▶ _What to work on_: Reproduce the listing below, from the line containing "Click the like" through the end of the listing, both ends included. Leave the pictures out of your answer.

-- START Dataset records --

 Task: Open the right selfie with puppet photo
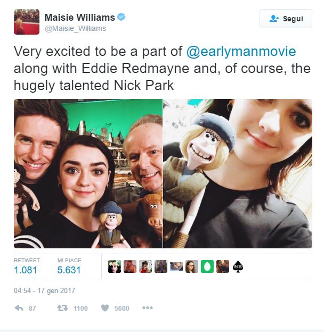238,174
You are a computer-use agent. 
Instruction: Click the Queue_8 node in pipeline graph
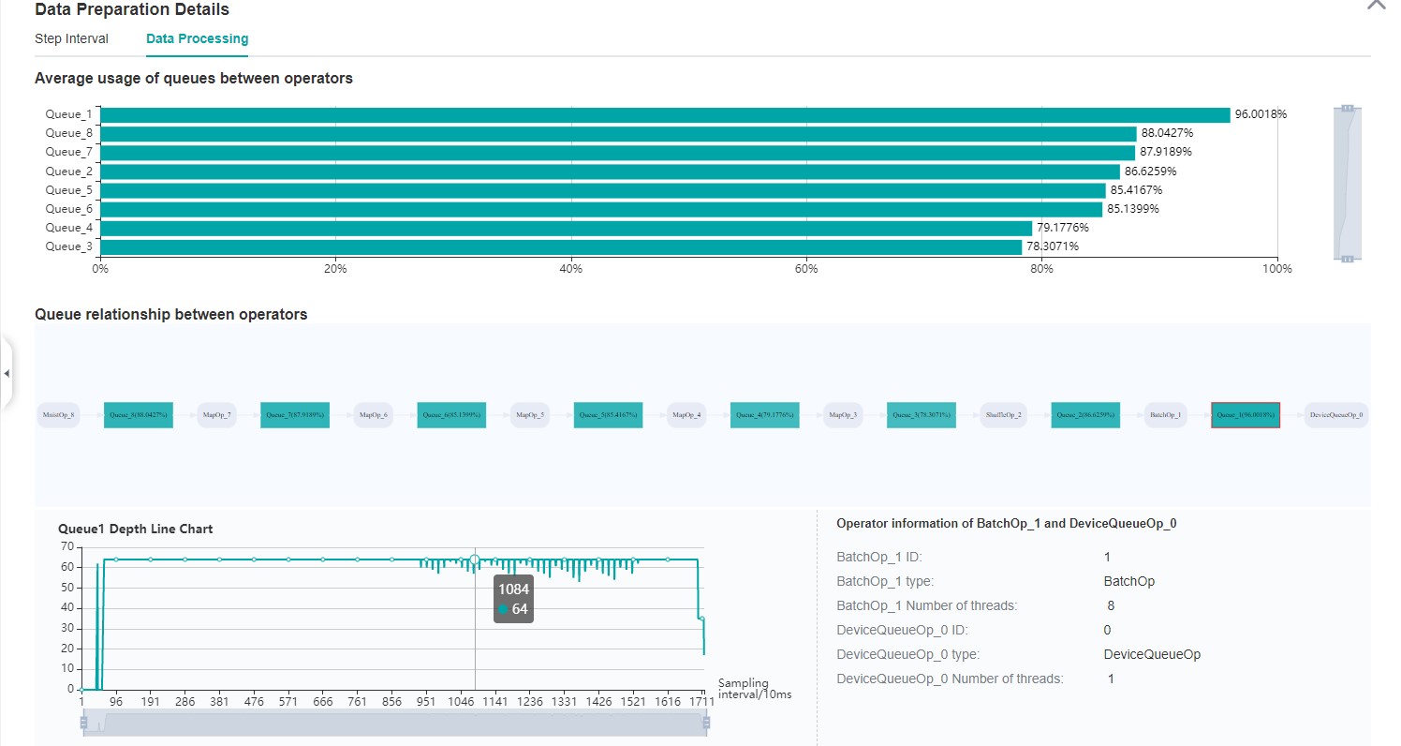[x=139, y=414]
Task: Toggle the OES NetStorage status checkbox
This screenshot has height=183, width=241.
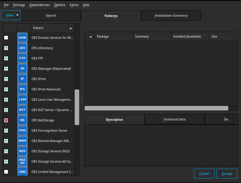Action: [6, 120]
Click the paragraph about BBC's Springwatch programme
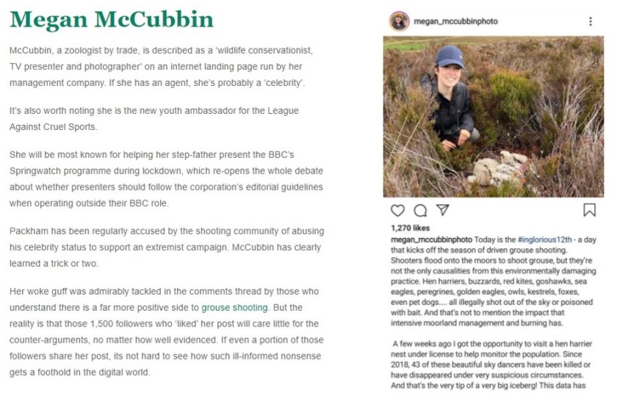 point(166,179)
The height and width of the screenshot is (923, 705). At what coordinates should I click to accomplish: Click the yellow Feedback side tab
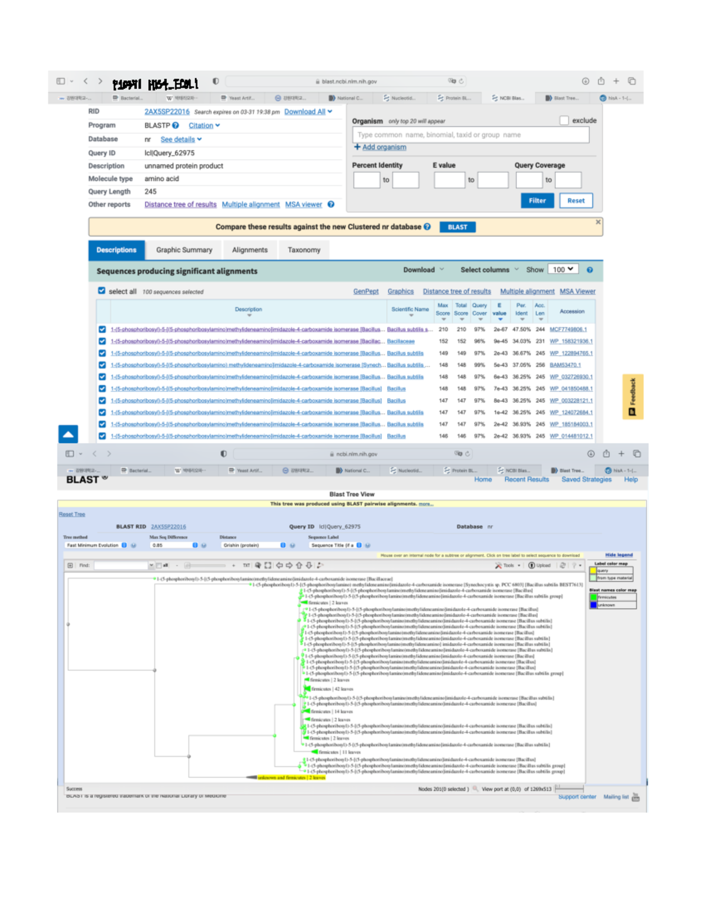click(632, 397)
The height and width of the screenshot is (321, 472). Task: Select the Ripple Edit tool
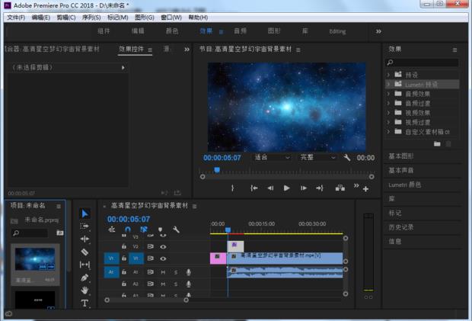click(85, 239)
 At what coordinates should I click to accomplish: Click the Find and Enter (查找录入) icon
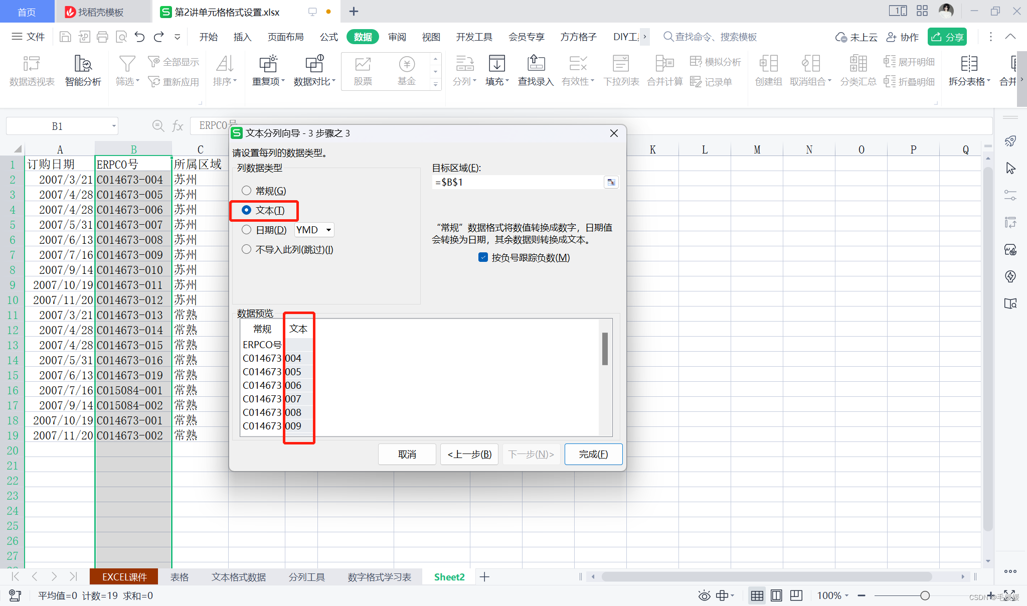[x=536, y=64]

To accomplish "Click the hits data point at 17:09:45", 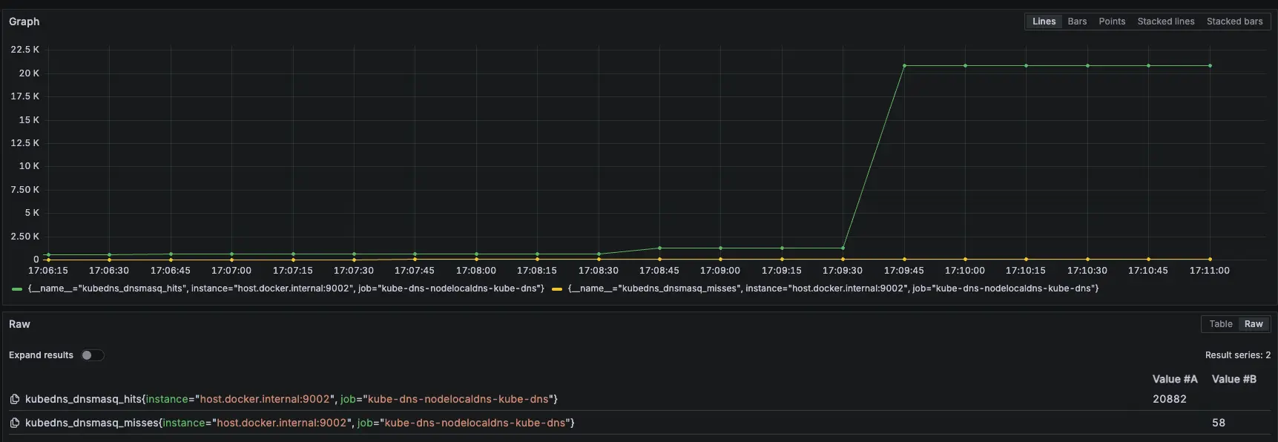I will [x=904, y=66].
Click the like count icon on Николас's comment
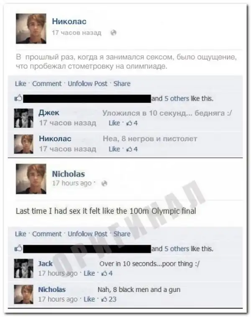 [129, 149]
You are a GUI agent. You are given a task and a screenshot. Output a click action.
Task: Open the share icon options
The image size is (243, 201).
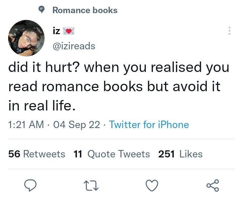(x=213, y=185)
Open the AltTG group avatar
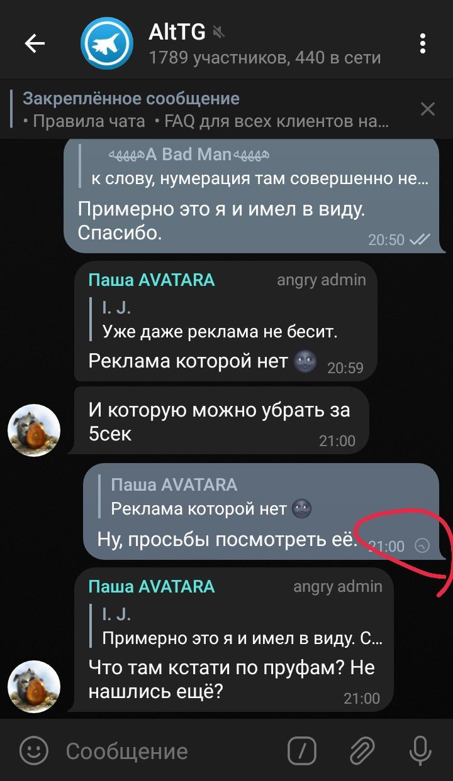The image size is (453, 781). click(107, 43)
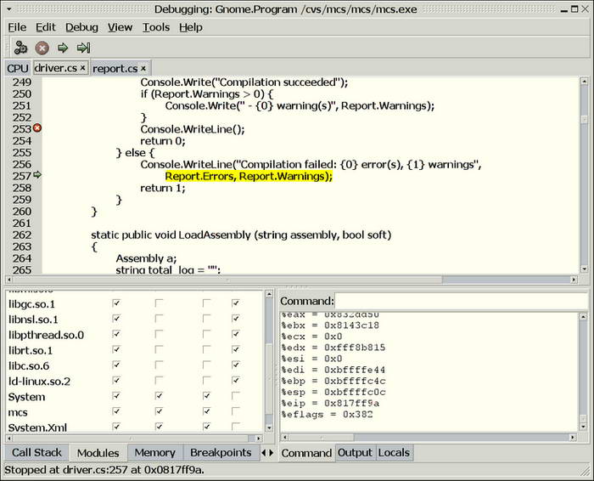This screenshot has height=481, width=594.
Task: Toggle last checkbox in the mcs row
Action: pos(235,412)
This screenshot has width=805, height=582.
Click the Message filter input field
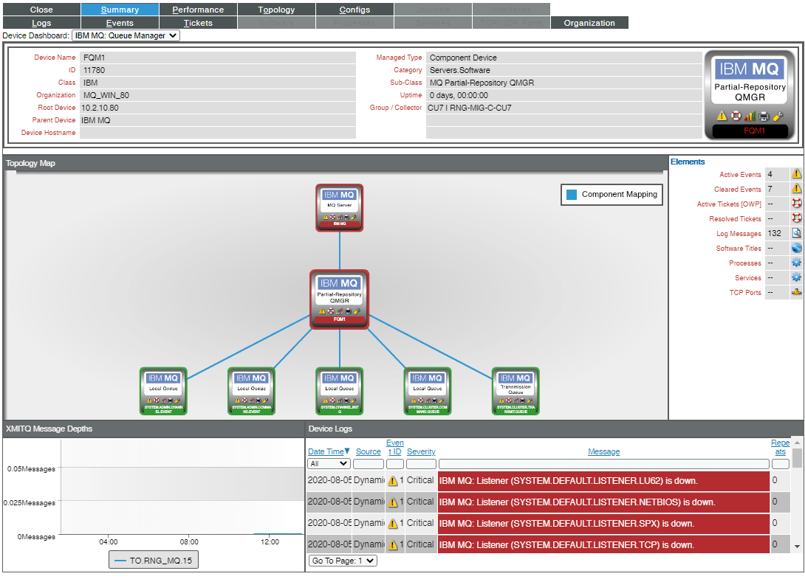pos(603,463)
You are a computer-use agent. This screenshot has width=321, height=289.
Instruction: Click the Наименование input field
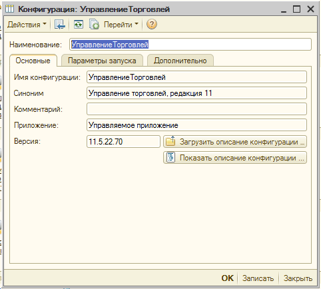pos(190,45)
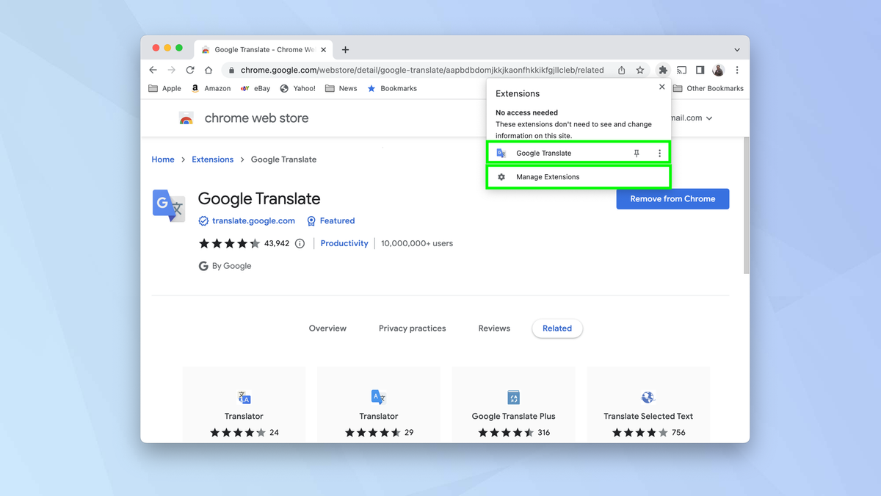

-- END Dataset records --

▶ _Output for this exercise_:
Click the like count icon on Николас's comment
 [129, 149]
You are a GUI agent. You are given a task and a screenshot. Output a click action.
Task: Open the share icon options
The image size is (243, 201).
(x=213, y=185)
Open the AltTG group avatar
The image size is (453, 781). click(107, 43)
This screenshot has height=481, width=594.
Task: Toggle last checkbox in the mcs row
Action: pos(235,412)
This screenshot has width=805, height=582.
Click the Message filter input field
pos(603,463)
You are a computer-use agent. This screenshot has width=321, height=289.
Instruction: Click the Наименование input field
pos(190,45)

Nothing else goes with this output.